One final thought: this report provided quantitative analysis to support the claim that ISIS and other jihadist groups still pose a sizeable and significant online threat to the UK and its allies. Another way of looking at this issue would have been to explore the relationship between quantity of jihadist content online and the impact of this content as a tool for radicalisation or incitement to violence. This is especially important in the context of ISIS’s fading fortunes on the battlefields of Iraq and Syria. Arguably, ISIS’s initial success in taking and holding territory in Iraq and Syria was a part of what made the spread of ISIS’s content online so appealing — at least to those who left Britain and other countries to join its ranks, or remained at home resolved to commit violent acts in the West. Images of successful conquest, triumphant ‘fighters’ and a parallel series of images and reports about ISIS’s ‘governance’ of its new territories, are all likely to have exerted an influential impact on the suggestible individuals who were seduced by these images. This kind of impact was connected to, but distinct from, the wider theological dimensions of much of ISIS and other jihadist propaganda materials that are well covered in the Policy Exchange report.

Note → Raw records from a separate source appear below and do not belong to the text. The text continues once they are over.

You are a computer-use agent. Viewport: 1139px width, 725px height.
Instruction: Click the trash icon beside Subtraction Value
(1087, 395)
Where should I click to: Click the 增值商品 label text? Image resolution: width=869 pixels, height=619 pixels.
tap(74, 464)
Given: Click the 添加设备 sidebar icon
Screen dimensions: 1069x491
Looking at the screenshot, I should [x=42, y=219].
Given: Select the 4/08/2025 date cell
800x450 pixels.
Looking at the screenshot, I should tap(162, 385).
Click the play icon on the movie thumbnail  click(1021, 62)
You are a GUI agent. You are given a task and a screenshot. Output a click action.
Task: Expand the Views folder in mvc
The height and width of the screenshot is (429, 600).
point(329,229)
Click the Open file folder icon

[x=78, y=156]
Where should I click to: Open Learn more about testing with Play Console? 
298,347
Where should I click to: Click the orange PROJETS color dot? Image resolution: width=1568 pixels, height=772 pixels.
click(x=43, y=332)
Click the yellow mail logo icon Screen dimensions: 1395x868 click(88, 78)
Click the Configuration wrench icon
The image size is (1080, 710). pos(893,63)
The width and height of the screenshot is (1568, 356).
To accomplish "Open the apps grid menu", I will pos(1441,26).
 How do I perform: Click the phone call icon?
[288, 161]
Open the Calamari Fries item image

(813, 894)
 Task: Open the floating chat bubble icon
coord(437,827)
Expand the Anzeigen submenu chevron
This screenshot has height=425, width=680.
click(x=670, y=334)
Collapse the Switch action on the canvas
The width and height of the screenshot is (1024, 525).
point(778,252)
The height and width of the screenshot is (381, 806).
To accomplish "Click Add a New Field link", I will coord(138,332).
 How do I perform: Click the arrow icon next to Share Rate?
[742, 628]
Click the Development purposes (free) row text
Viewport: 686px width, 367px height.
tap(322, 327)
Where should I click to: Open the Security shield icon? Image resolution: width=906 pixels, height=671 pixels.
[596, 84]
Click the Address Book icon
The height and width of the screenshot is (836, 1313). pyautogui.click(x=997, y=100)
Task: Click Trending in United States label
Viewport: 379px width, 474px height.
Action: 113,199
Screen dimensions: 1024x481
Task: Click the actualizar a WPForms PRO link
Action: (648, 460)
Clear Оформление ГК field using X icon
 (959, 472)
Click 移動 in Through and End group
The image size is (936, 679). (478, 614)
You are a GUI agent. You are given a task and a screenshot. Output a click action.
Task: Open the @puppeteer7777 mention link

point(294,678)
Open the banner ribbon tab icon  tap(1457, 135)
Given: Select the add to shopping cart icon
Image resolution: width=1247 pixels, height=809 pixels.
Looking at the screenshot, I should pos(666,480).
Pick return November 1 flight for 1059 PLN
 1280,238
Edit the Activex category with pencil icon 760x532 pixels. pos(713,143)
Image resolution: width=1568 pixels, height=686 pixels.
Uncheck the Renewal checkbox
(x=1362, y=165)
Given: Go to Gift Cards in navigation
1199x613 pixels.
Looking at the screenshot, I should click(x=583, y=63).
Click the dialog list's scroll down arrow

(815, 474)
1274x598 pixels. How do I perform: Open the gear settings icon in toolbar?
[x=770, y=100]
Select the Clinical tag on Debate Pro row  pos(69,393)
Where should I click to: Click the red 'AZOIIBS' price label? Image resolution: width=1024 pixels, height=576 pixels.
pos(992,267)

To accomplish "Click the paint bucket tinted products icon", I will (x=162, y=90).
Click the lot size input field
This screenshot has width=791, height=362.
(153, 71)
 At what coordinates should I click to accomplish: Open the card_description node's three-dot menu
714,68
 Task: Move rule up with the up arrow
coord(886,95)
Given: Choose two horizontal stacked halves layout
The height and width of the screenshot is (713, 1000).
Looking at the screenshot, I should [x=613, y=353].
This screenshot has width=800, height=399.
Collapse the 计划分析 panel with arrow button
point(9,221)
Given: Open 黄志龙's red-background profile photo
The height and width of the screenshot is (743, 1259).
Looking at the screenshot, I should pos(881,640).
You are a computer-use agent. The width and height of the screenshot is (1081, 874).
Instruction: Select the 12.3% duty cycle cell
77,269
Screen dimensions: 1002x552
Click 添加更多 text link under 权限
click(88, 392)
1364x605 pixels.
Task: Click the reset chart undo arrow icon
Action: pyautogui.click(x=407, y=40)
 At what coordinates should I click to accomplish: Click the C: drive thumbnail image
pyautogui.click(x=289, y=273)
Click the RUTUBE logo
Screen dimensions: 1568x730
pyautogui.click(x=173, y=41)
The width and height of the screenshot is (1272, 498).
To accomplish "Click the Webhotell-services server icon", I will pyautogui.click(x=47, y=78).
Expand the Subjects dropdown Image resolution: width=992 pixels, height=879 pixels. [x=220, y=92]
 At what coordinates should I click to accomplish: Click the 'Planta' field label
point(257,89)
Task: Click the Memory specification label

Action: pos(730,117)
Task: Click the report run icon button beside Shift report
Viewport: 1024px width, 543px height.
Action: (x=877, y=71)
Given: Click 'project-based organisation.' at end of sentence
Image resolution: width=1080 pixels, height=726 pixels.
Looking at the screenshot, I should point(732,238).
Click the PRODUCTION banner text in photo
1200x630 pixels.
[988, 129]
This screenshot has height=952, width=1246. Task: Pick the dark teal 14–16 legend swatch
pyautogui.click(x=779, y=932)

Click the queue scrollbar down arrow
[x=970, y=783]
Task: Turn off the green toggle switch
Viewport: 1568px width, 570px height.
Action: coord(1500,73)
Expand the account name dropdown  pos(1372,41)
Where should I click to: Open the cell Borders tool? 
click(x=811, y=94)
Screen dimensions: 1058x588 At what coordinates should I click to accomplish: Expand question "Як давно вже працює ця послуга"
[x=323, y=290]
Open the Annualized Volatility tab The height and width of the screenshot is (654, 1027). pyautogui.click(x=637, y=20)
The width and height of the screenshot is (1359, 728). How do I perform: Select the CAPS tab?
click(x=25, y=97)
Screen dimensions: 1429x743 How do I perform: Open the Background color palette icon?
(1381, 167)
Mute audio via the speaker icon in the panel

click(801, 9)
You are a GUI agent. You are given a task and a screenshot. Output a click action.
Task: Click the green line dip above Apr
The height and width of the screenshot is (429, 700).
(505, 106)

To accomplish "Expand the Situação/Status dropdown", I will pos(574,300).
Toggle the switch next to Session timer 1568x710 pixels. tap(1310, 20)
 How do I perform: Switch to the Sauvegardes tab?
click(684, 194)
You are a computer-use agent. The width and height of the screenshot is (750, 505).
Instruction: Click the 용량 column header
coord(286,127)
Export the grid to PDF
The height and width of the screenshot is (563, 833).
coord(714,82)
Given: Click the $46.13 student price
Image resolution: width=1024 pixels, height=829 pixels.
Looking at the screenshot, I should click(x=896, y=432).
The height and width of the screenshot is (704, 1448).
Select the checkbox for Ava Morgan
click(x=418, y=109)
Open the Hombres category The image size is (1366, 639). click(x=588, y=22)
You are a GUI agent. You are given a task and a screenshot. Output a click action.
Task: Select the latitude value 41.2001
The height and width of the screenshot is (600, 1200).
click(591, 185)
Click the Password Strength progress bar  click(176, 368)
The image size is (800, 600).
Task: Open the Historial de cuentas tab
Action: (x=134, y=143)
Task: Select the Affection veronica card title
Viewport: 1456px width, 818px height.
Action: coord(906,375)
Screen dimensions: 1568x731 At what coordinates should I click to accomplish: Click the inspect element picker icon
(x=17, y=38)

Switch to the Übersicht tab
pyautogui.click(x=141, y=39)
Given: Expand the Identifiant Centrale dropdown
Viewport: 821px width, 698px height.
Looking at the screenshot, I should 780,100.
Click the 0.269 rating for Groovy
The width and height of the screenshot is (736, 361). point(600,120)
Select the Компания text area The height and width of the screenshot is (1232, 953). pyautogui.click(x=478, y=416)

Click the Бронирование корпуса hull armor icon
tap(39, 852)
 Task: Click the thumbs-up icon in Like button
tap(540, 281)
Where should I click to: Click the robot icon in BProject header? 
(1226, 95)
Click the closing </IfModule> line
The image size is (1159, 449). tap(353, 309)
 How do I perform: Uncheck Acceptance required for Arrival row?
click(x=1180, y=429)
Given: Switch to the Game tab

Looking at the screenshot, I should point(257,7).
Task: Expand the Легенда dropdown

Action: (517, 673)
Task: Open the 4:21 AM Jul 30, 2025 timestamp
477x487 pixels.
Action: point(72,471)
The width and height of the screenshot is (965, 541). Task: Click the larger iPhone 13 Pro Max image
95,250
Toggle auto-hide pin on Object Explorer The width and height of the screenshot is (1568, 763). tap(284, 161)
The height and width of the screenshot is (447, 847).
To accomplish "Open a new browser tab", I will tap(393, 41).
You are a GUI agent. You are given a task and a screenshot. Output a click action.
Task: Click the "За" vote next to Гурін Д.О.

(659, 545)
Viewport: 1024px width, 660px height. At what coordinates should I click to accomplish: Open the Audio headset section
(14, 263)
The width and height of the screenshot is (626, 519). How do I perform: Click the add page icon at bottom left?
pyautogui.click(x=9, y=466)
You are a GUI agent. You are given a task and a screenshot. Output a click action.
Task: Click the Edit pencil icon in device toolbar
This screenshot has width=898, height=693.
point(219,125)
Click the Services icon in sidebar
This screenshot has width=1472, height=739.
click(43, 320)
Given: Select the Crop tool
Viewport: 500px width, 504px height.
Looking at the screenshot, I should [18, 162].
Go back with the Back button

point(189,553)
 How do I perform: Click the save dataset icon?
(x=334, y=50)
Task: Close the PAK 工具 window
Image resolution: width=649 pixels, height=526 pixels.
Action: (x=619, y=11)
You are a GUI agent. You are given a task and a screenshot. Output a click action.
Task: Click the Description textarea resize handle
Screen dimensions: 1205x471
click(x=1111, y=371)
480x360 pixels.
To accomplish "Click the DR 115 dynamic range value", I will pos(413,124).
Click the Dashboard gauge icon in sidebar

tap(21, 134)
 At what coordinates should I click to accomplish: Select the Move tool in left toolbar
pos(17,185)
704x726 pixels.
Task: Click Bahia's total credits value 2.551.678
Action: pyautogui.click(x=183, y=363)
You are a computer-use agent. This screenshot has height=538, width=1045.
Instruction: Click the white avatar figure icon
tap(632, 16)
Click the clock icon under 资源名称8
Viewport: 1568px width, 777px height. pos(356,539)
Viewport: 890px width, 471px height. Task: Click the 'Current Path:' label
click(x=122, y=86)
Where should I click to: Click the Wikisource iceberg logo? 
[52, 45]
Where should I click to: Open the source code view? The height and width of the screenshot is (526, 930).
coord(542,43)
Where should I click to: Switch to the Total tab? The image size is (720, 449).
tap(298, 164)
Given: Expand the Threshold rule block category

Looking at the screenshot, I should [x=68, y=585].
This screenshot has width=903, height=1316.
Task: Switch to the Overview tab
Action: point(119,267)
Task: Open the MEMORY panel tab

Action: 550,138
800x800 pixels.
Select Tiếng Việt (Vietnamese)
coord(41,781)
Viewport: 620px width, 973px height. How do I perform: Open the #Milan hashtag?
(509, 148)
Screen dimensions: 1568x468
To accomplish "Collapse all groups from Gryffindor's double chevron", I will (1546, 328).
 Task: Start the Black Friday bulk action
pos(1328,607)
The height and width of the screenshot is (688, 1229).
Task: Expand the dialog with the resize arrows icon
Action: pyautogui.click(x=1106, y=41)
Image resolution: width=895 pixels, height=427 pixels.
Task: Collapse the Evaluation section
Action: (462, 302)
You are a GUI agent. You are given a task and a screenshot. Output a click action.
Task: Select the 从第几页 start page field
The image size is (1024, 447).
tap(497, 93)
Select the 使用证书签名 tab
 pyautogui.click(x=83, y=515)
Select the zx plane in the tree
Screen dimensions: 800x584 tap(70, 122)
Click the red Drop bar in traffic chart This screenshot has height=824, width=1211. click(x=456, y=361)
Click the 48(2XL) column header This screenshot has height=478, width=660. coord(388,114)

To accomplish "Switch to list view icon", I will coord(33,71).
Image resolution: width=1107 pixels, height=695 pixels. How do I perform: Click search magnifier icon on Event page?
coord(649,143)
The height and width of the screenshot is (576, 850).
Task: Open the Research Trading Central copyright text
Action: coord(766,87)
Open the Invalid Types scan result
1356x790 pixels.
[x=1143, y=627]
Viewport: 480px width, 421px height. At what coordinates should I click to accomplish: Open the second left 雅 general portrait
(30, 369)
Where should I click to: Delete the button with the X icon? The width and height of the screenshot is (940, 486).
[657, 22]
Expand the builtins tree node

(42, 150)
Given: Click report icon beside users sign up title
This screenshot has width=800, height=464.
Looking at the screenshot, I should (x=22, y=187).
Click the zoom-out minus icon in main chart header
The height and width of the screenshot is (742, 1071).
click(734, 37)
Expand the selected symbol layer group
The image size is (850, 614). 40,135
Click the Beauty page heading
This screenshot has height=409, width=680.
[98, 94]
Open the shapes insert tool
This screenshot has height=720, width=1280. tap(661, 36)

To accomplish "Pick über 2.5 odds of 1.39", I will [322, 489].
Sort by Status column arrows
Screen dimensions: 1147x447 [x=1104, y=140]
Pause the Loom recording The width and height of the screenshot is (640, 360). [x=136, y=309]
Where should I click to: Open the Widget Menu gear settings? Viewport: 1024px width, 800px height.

What is distinct here is the qualitative impact of certain kinds of content, which is a separate variable to the size of ISIS’s and other jihadist groups’ online propaganda.

It would have been interesting to read the authors’ views on the possible impact of ISIS’s diminishing territory and battlefield fortunes, not only on the quantity of its online propaganda, which the report covers in depth, but also the potentially variable impact over time of this content on its target audiences. Put differently, would it be so important to reform regulation to accelerate efforts to reduce the total number of pieces of original jihadist content online, if each piece of jihadist content were becoming progressively less influential over time in the incitement of further violence? This is clearly a policy-relevant dimension of the problem: is the impact of jihadists’ online medium undermined by the real-world failures of the messengers?


Lorand Bodo is a Researcher at Ridgeway, working on the use of open source intelligence (OSINT) to support national and international security. His research focuses on online extremism, particularly ISIS’s use of the Internet. You can find him on Twitter @LorandBodo.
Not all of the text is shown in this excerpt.